DATA FOR REVIEW>
====

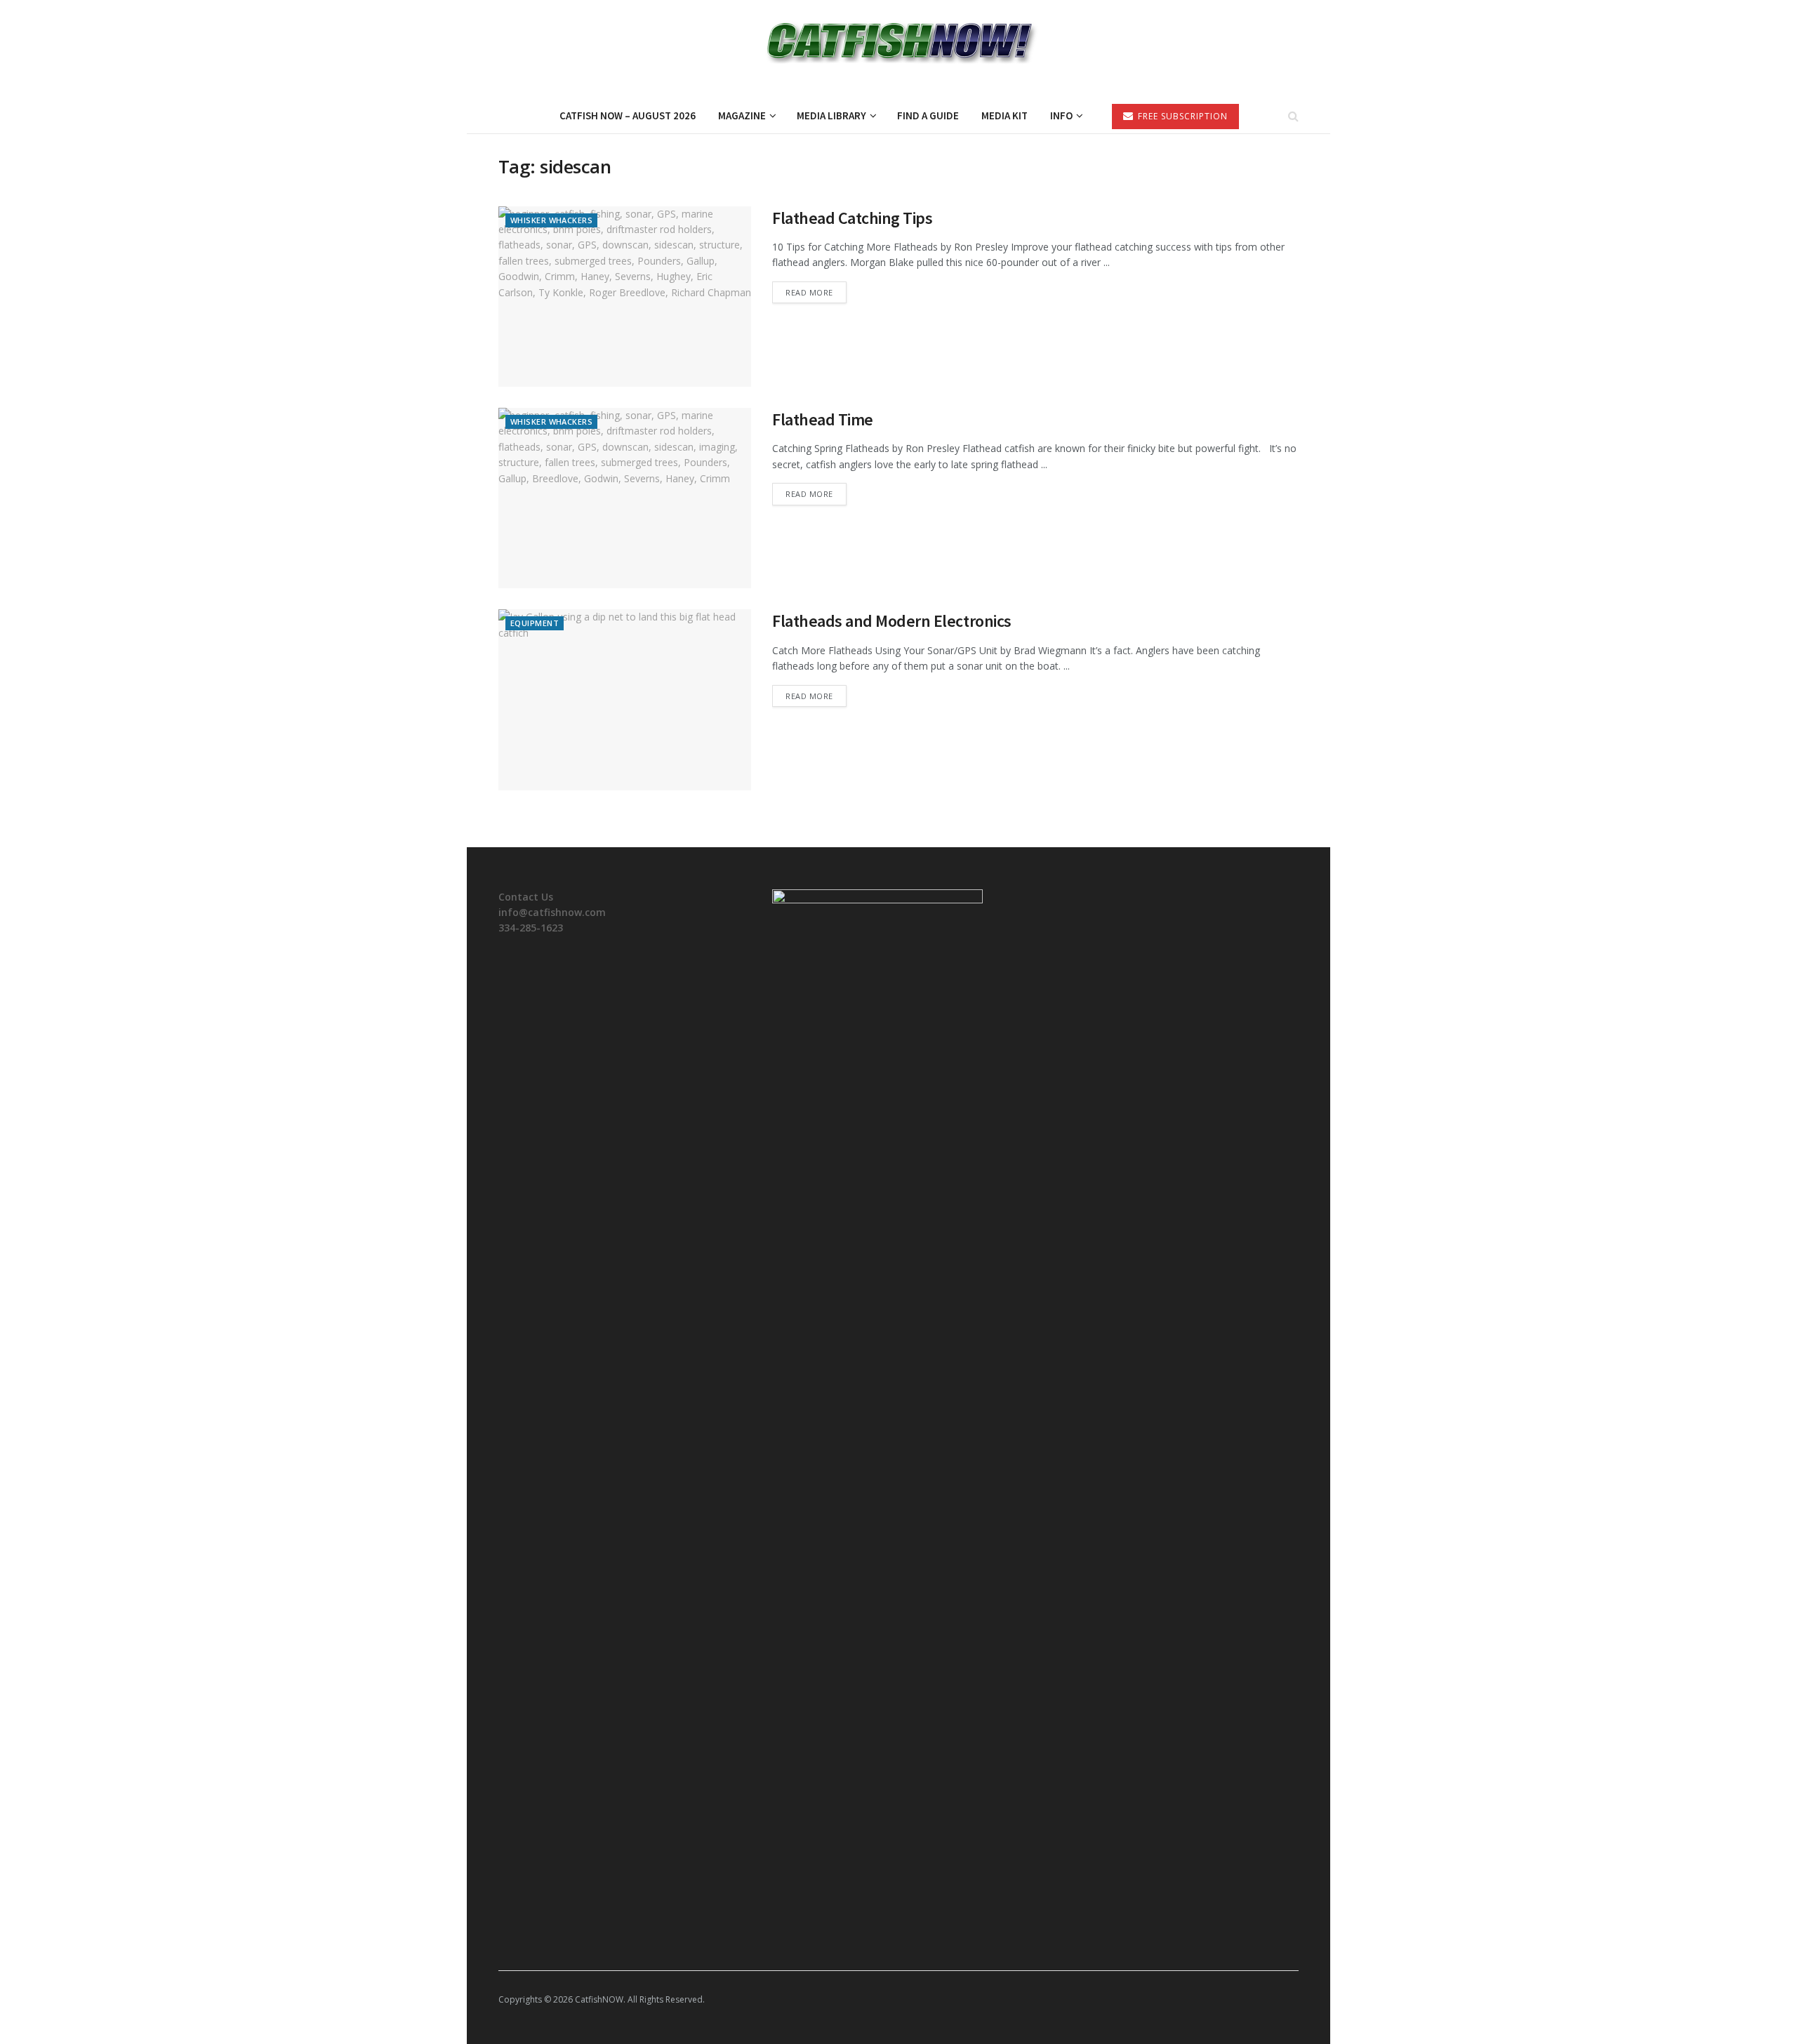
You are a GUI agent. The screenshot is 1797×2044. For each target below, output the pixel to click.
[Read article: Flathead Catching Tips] (624, 296)
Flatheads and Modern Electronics (892, 621)
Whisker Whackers (551, 220)
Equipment (534, 623)
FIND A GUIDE (928, 115)
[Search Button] (1293, 115)
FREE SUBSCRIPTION (1181, 116)
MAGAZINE (742, 115)
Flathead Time (822, 419)
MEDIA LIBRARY (831, 115)
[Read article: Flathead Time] (624, 498)
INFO (1061, 115)
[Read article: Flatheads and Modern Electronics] (624, 699)
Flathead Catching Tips (852, 218)
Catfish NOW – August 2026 (627, 115)
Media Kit (1004, 115)
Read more (816, 292)
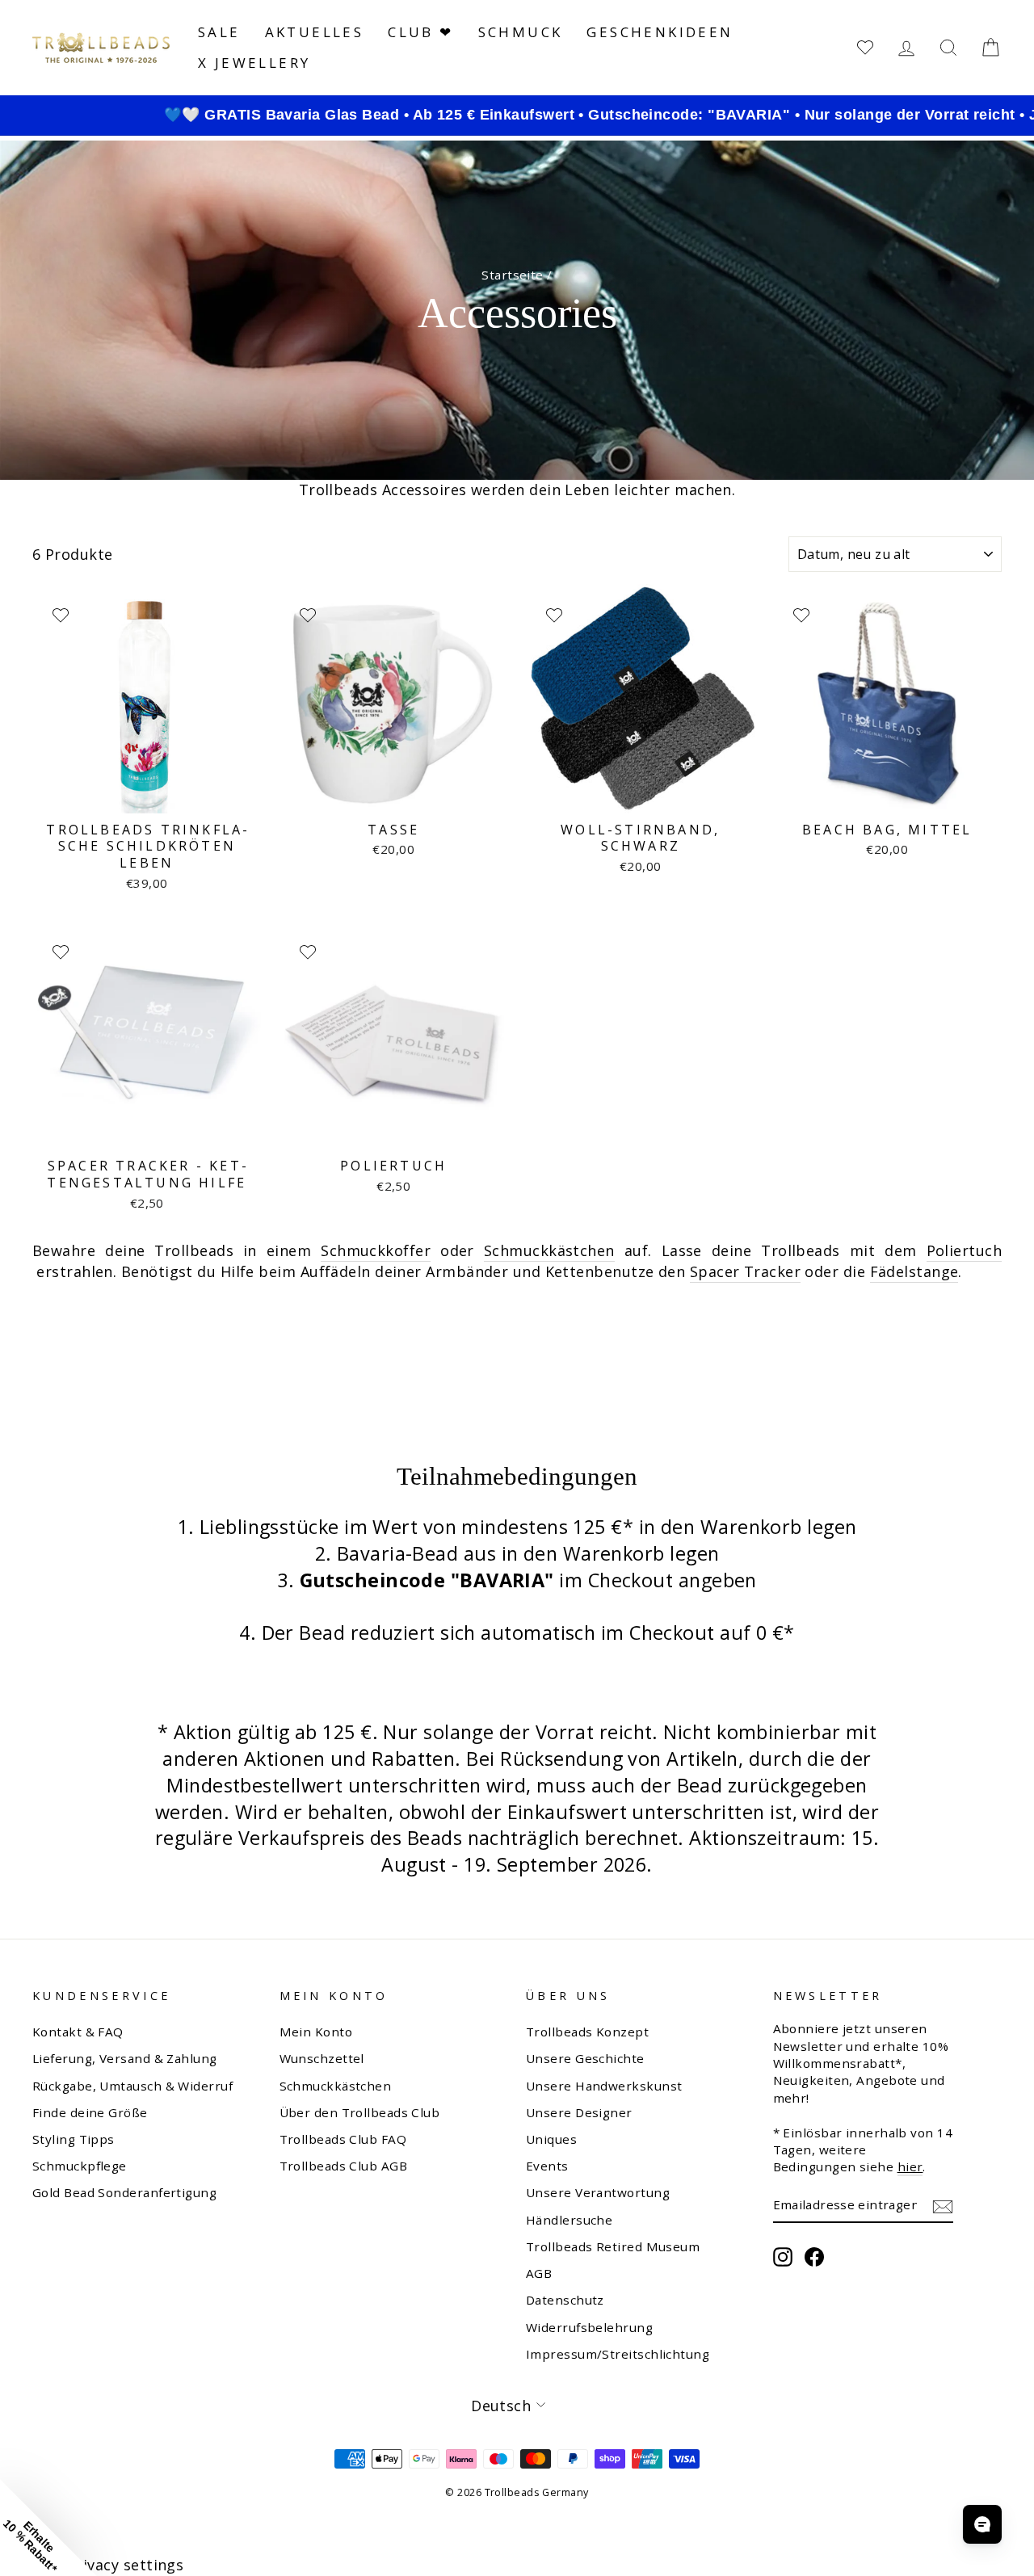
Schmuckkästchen (549, 1250)
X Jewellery (254, 62)
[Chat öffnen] (982, 2524)
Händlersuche (569, 2220)
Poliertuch (964, 1250)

====

DIRECTIONS> Please restate the data word for word, leaving out any picture it holds.

YOUR SOLUTION>
You are a GUI agent. The screenshot is 1797×2044. For each target below, output the pixel to click.
[Read article: Flathead Catching Tips] (624, 296)
Flatheads and Modern Electronics (892, 621)
Whisker Whackers (551, 220)
Equipment (534, 623)
FIND A GUIDE (928, 115)
[Search Button] (1293, 115)
FREE SUBSCRIPTION (1181, 116)
MAGAZINE (742, 115)
Flathead Time (822, 419)
MEDIA LIBRARY (831, 115)
[Read article: Flathead Time] (624, 498)
INFO (1061, 115)
[Read article: Flatheads and Modern Electronics] (624, 699)
Flathead Catching Tips (852, 218)
Catfish NOW – August 2026 (627, 115)
Media Kit (1004, 115)
Read more (816, 292)
Schmuckkästchen (549, 1250)
X Jewellery (254, 62)
[Chat öffnen] (982, 2524)
Händlersuche (569, 2220)
Poliertuch (964, 1250)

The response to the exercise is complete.